=== EXERCISE PROMPT ===
Continue the essay about work and the coworker who kept her job after winning the lottery, starting after its last sentence.

=== DOCUMENT TEXT ===

Years ago I worked with a woman who won nine million dollars in the California state lottery. The lottery folks suggested she take a monthly payout but she said no thanks, she wanted it all. After taxes she got just over three million dollars.

This woman – let’s call her Claire – was the administrative assistant in the Marketing department. I didn’t know her, but my friends would point her out at company picnics. “That’s Claire,” they would say. “She’s the one who got three million dollars and did not quit her job.”

Back before she won the lottery, Claire used to drive an old Honda that was stolen one night. She reported the theft to the police but in her view, they did not do enough to track down her car. So, Claire drove her rental around town until she spotted her stolen car, then called the police and told them to come get it. Which they did.

After Claire became a multimillionaire, she still drove that beat up recovered Honda to work.

When people used to tell me these stories, I imagined what I would do if somebody handed me three million dollars. None of my fantasies involved staying at my job, although my job was, to me, more interesting than being the admin for the Marketing department.

In more recent years I’ve thought that perhaps Claire, like many women of my generation, was so busy proving that women could succeed in the workplace that we did not have the bandwidth to consider work more critically. Sure, there are all kinds of books and articles about how tough it is for women to balance motherhood and career (Motherhood. Right. As if every child born was a reenactment of the Virgin Birth with no male participation.). But spilling the beans on the dirty little secret that work itself sucks, aside from the parenting angle, seems largely to be the province of men who don’t need to prove they belong on the job.

And I have to say that some of these guys are great at trashing the hyper-work ethic. Jackson Browne in “The Pretender,” singing about being a happy idiot in the struggle for the legal tender, is an all-time favorite. And then there is Luo Huazhong who responded to the insanely long work hours in China by founding the “lie flat” movement. He only rises on occasion to play a few video games for a little cash.  And Tim Kreider, whose New York Times article “It’s Time to Stop Living the American Scam” proclaims, “To young people, America seems less like a country than an inescapable web of scams, and “hard work” less like a virtue than a propaganda slogan, inane as “Just say no.”” Fantastic.

=== STORED DATA ===
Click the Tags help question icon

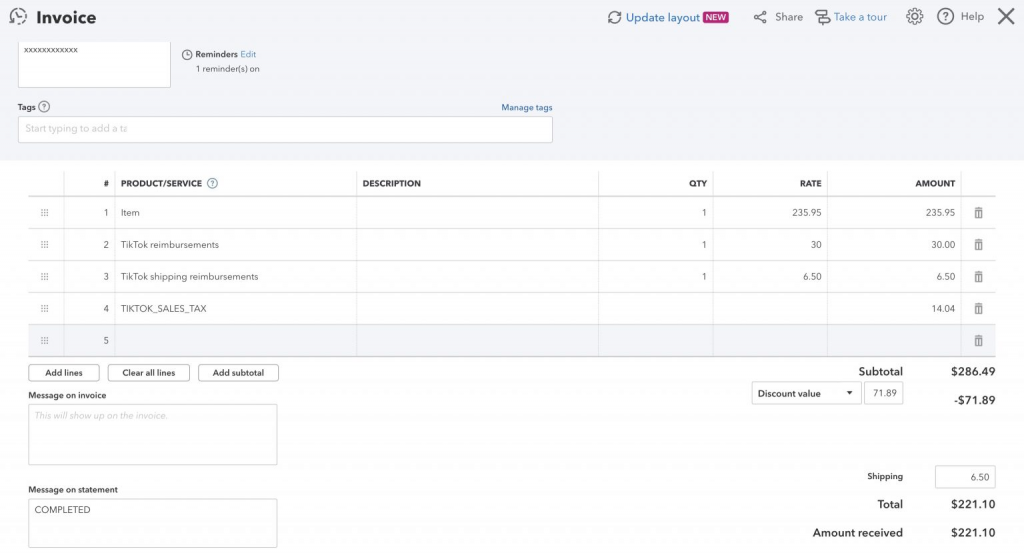(x=44, y=106)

=== RESULT ===
But I am very glad to see women beginning to join the work-bashing chorus. A former NPR reporter, Cassady Rosenblum, wrote a New York Times article proclaiming “Work is a False Idol.” Another young woman’s tweet that she didn’t want a career, she wanted to sit on the porch, has been retweeted 84 million times.

So now the United States has a worker shortage along with, apparently, a baby shortage. My response to the caterwauling about both issues is: you get what you incentivize. If workers are expected to put in long hours for lower real wages than their forebears; if the social supports that exist for parents in other first world countries do not exist here, well, what do you expect?

Predictably, the worker shortage has spawned a rash of articles about workplace opportunities for retirees. Because older people suffer from ageism in hiring, some of us have the same urge to compensate and prove ourselves worthy that women had back in the day. But before we jump back in, let’s stop to remember why we retired in the first place. Just what is life like for workers in the United States?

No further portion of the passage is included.